A recent story in the Guardian reveals the statistics on how CEO pay at the largest US corporations has skyrocketed over the last few decades. The Guardian story says in 1965, CEO pay was 20 times that of workers. That would mean if a worker made $30,000.00 per year, the CEO would be making about $600,000.00. However, today CEO pay has risen to an average of 312 times that of the average worker. Therefore, if a worker is making $30,000.00, the CEO would be making $9,360,000.00.
The Guardian story gives a couple of specific examples, including the McDonald’s CEO making 3,101 times the average McDonald’s worker and the Wal-Mart CEO making 1,188 times the average Wal-Mart worker. These numbers are shocking, but it goes further. The CEO’s of the top 350 companies earn 5.5 times the amount earned by the average earner in the top one-tenth of one percent of earners.
Putting aside the politics of these statistics, it makes one wonder: have CEO’s gotten this much better since 1965?
I believe this phenomenon is directly relevant to the way in which big companies treat their customers, and this includes the way insurance companies treat their policyholders. When the people at the top of a company stand to become mega-wealthy if the company is more and more profitable, then those people (who are the ultimate decision makers on company direction and culture) will seek company profits at all costs.

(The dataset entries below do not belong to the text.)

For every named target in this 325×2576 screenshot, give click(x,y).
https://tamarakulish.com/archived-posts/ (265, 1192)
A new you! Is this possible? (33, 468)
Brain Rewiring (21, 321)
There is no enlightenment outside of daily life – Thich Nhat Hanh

To be sure, insurance companies are in business to make money. And the insurance industry, in theory, serves an important societal purpose. But if the insurance industry is nothing more than a profit-at-all costs behemoth, and the industry’s duty of good faith and fair dealing to its policyholders/customers is subjugated to the chase of the almighty dollar, the important societal purpose served by the insurance industry goes unfulfilled. Insurance company CEO’s are making millions and millions of dollars every year, much of it in profit-based bonuses, stock options, etc. Are insurance companies keeping their mission of providing security and peace of mind to their policyholders at the top of their priority lists?